ロアは咄嗟に危険を察知して布団から離脱し、厳戒態勢に入る。
「おい! リア。起きろ、敵がいるかもしれん! 早くしてくれ!」
「ん……うるさい、お兄。気づいてるから乱暴に起こさないで……で、敵は?」
目を擦りながら短絡的な口調で状況確認を求める。ロアは気配だけで敵の数と素性を確認することが出来るという潜在的な能力を持っているのだ。
それで敵の数を把握する。
「敵は三十体、フラム・バンシー、ヴォイド・バンシーが十五体。リア、悪いが全部処理してくれ」
「もうしょうがないな……明日絶対に昼ご飯奢ってね?」
「いつも奢ってるだろうが……わーったわーった、やってくれ」
リアは体を起こして枕の横に置いていた杖を手に持ち、植木越えの聞こえる暗闇に向かって魔法を発動させる。
「”クリスト”…”ソル・インフェルノ”…”エクソシズム”」
同時に三つの魔法スキルを『アストラル・テン』と呼ばれる最上級の杖から発動する。
本来、魔法職の人間が発動できる魔法スキルは一度につき一回とされている…しかし、リアは普通の魔法職の人間とは一味も二味も違いのだ。
リアの職業は《賢者》――魔法職最上級の職業だ。《賢者》の特徴は、本来一個の属性の魔法スキルしか扱えない魔法職とは違い、全属性の適性を持つことが出来る。
しかし、リアの凄いところはこれだけではないのだ。リアは、世界にある魔法スキル全てを行使することが出来る《
そんな《全能魔導士》であるリアの発動するスキルの威力は凄まじく、まず最初に発動した”クリスト”によってフラム・バンシーの生命線である炎を凍結させ、”ソル・インフェルノ”でヴォイド・バンシーの纏う闇を消し去り、最後に”エクソシズム”で全魔物を塵も残さず消滅させる……という順序だ。
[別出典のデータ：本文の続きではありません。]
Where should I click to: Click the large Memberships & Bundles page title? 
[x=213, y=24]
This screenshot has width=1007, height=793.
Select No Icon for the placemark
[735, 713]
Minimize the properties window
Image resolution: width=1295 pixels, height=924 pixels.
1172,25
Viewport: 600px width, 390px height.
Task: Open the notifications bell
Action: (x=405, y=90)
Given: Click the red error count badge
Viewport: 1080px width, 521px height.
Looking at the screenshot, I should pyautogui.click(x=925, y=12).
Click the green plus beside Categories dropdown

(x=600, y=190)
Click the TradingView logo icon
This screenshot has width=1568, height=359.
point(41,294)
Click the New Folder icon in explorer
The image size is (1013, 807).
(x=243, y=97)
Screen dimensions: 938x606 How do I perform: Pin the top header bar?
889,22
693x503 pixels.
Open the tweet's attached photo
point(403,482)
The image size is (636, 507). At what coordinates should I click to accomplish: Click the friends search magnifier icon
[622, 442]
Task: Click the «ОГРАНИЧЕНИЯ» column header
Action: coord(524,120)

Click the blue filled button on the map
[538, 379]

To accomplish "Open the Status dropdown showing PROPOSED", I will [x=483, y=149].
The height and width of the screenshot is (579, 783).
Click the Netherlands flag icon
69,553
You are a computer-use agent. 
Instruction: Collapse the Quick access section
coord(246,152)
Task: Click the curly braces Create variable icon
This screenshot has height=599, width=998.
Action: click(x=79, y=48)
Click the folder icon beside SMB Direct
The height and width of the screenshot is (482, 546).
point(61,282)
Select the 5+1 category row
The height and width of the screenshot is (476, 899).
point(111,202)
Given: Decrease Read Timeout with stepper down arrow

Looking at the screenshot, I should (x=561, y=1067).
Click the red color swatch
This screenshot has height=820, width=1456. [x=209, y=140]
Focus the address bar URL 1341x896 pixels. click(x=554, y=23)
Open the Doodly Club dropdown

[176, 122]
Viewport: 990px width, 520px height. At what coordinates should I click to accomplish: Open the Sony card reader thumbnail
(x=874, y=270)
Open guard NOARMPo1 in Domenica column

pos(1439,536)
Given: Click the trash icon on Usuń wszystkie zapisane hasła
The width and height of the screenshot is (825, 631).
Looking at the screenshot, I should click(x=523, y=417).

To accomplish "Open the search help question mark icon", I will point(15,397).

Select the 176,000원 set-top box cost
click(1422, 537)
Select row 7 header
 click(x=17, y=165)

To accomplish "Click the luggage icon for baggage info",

ちなみに今の魔法スキルは全て異なる職業のスキルである。
この三つの強力なスキルよって三十体いた魔物はすべて消滅し、これで安全に眠ることが出来る…はず。
「よし、よく頑張ったぞリア。これで安全に、ぐっすり眠れるぜ……」
「私頑張ったよお兄。早く寝よう?」
誰のせいで眠れないと――とイラつくが、これがロアの妹の普通だ。もう諦めている…というより、慣れたものだ。
そして二人はお互い密着しながら眠ることにした――ちなみに、ロアは何とか眠れたそうだ。